En su análisis, el equipo de Arcarons aborda una simulación económica del posible coste de una Renta Básica para la Comunidad Autónoma de Euskadi (CAE) a partir, entre otras fuentes, de una aproximación propia a los datos de la Encuesta de Pobreza y Desigualdades Sociales (EPDS). Se trata de una encuesta desarrollada en Euskadi, como estadística oficial, desde 1996. En 1986, se realizó una aproximación similar que sirvió como detonante del proceso que dio lugar a la introducción de un sistema de Rentas Mínimas en esta comunidad autónoma.

No es mi intención, en este documento, entrar al fondo de la cuestión planteada en el texto del grupo de Arcarons, ni respecto a su modelo de Renta Básica ni sobre aspectos específicos de la polémica planteada. Mi principal preocupación es, a partir de la EPDS 2014, analizar las implicaciones económicas para Euskadi del objetivo de protección que se plantea en la propuesta del grupo de Arcarons. En este contexto, abordaré igualmente los resultados comparados de la protección propuesta por los autores y la ofrecida en la práctica por la RGI en vigor en Euskadi en 2014.

Sobre la garantía de ingresos en Euskadi: referentes económicos para distintas alternativas

El objetivo de protección que plantea el grupo de Arcarons, al menos así se considerará a partir de aquí, es garantizar una renta neta de 7.902 euros anuales a personas mayores de 18 años (658,50 euros mensuales) y de 1.580,50 euros anuales a los menores de 18 años (131,71 euros mensuales).

Teniendo en cuenta que la EPDS trabaja con ingresos netos después de impuestos, para simplificar se analiza la cuestión en términos de contraste entre el objetivo de protección establecido y los ingresos netos disponibles por cada persona. De ellos únicamente se descuentan los recursos procedentes de prestaciones asistenciales de la propia CAE, además de las transferencias que se producen entre la propia sociedad. No es una aproximación, por tanto, al modelo estricto del grupo de Arcarons sino a las implicaciones –a partir de la EPDS 2014- de su propuesta de cuantías garantizadas, abordadas en términos netos, descontando los ingresos disponibles.

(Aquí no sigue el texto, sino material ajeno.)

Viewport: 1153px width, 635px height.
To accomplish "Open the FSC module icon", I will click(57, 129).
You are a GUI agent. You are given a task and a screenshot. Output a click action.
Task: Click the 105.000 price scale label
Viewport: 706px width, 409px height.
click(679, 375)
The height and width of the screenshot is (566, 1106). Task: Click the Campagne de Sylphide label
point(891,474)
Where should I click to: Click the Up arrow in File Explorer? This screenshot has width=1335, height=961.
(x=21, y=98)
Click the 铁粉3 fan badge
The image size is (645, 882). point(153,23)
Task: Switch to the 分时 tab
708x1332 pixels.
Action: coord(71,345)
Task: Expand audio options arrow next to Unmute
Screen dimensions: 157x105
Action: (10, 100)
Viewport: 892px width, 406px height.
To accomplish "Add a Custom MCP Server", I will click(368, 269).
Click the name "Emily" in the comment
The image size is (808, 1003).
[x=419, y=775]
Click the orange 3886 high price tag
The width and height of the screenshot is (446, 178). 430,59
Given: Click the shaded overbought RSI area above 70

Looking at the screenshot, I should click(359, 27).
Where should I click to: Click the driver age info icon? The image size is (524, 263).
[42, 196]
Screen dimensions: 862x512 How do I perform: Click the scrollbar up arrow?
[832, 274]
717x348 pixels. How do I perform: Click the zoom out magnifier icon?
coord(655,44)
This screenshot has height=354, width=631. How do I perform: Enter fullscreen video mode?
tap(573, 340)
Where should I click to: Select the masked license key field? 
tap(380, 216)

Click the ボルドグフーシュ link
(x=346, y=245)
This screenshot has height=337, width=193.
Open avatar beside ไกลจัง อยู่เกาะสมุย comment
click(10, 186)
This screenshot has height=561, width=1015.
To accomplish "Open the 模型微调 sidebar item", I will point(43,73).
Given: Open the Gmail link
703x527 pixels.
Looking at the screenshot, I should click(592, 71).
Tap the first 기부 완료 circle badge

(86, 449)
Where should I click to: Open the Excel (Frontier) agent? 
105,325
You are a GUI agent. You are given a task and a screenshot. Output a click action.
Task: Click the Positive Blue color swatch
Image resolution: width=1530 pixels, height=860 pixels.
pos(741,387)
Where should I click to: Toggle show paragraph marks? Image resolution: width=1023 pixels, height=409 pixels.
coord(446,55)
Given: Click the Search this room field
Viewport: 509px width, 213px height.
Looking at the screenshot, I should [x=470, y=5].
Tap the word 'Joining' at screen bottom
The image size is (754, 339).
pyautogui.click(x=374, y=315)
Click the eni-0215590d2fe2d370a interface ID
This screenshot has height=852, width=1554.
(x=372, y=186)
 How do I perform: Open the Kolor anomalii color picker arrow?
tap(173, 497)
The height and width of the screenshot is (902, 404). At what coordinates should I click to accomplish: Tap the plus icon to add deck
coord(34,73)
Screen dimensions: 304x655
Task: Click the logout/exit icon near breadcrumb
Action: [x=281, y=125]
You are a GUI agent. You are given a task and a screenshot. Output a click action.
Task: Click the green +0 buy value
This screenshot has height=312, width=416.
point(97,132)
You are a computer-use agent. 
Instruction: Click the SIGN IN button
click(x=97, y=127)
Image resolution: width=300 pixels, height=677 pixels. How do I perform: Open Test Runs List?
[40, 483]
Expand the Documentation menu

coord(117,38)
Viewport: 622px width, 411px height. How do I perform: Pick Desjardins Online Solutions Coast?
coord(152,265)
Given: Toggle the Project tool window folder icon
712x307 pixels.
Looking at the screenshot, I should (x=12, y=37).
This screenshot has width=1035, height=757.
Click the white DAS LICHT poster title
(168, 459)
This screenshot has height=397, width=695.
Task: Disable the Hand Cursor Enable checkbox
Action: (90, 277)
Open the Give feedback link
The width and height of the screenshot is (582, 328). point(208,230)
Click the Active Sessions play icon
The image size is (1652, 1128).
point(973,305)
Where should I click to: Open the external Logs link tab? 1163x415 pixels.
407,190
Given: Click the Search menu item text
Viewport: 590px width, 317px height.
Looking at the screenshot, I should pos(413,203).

Como puede comprobarse en la tabla 1, de sustituirse por completo el sistema de prestaciones actuales del Estado en la CAE, el coste de llegar a la protección neta propuesta se situaría en 3.819,7 millones de euros, un 5,68% del PIB de la CAE en 2014. Si se descuenta el gasto en el actual sistema de prestaciones de Euskadi, el coste sería de un 5,12% del PIB. La diferencia de 0,56 puntos del PIB es inferior al 0,87% que representan las prestaciones del sistema vasco (RGI/PCV/AES, más todas las demás prestaciones CAE no relacionadas directamente con el sistema de garantía de ingresos). La razón es que parte de ellas llegan a personas con ingresos superiores a las cuantías garantizadas que se contemplan en la propuesta del grupo de Arcarons.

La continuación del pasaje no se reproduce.